Ways for Shareholders to Motivate Managers

Agency costs are the costs that shareholders incur in attempting to resolve the conflict of interest between themselves and the firm’s managers. Agency costs include both the cost to the shareholders of monitoring the managers’ performance (e.g., via audits) as well as the cost of incentive fees paid to managers.

In order to overcome the principal-agent problem, shareholders often try to control managers and to align the managers’ interests with their own-i.e. to offer incentives for managers to maximize shareholders’ wealth.

Shareholders have several means of controlling the behavior of managers.

motivating-managers

Managerial compensation plans tied to stock performance

Managerial compensation plans play a significant role in aligning the interests of managers and shareholders. Performance shares are stock shares awarded to managers to reward good performance. Often, the award is contingent upon continued good performance and service to the firm. Stock options provide an opportunity to buy a specified number of shares of stock at a set price at a point in the future, providing a financial benefit if the market value of the company’s stock rises.

Direct intervention by shareholders

Direct intervention of shareholders is increasingly common on the part of large institutional investors (e.g., pension funds, mutual funds). These large investors often own enough shares to influence the corporation’s managers.

The threat of firing

In some instances, shareholders have elected new members to the board of directors who promised to replace the corporation’s management. In addition, managers compete in a labor market; if they do not perform well, directors may hire new managers.

The threat of takeover by a rival firm

If managers let the firm’s stock price fall too low, the firm may become the target of a takeover bid, which, if successful, could mean that the managers will lose their jobs or become subordinate to the acquiring company’s management team.

Creditors and the Principal-Agent Problem

The principal-agent problem between corporations and creditors is less problematic since the relationship can be self-regulating.

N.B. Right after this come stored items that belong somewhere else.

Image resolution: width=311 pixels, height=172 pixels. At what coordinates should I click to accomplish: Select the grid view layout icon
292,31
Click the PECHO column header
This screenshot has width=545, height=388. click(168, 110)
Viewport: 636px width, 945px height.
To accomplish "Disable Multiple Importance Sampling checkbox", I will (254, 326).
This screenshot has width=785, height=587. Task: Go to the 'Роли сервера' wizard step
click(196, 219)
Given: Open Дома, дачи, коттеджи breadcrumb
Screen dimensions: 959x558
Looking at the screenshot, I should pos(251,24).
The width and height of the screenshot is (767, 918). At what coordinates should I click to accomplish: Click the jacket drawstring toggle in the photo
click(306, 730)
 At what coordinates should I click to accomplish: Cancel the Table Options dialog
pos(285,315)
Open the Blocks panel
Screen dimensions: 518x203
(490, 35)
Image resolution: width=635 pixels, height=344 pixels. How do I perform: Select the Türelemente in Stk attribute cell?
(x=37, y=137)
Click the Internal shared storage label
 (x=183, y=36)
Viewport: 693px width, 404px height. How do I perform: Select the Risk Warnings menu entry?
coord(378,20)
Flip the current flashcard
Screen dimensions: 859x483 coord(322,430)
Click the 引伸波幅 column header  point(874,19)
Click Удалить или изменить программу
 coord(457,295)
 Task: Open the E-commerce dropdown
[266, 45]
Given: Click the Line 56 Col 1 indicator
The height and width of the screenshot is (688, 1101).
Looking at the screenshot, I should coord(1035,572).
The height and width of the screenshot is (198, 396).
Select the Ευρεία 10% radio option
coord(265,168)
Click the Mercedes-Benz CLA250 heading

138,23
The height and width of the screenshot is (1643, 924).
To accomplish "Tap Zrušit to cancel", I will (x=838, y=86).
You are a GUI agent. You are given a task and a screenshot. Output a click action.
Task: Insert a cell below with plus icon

Firms that act contrary to creditors’ self-interest will find a higher cost of borrowing in the market. Alternatively, creditors have the protection of bond covenants, which instruct managers and shareholders to behave in specific ways or face the calling in of their debt or legal action. For example, creditors might utilize bond covenants to require that the debtor firm purchase a certain type of insurance or limit dividend payments to ensure adequate funds to pay off its debt.

Recommended for you Principal-Agent Relationship

Review Checkpoint

To test your understanding of the content presented.

1. Agency costs are the costs that shareholders incur in attempting to do which of the following?Choose only one answer below.

a. Pay agents

b. Resolve the conflict of interest between themselves and the board of directors

c. Resolve the conflict of interest between themselves and the firm’s managers

Correct. Agency costs are the costs that shareholders incur in attempting to resolve the conflict of interest between themselves and the firm’s managers.

d. Resolve the conflict of interest between themselves and the stakeholders

2. Which of the following methods do shareholders use to motivate managers?

  1. Compensation plans
  2. Threat of firing
  3. Threaten to take over
  4. Shareholder intervention

Choose only one answer below.

a. I and II

b. I, II, and III

c. II and IV

d. All of the above

Correct. Shareholders use all of the tactics listed to motivate managers and avoid the principal-agent problem.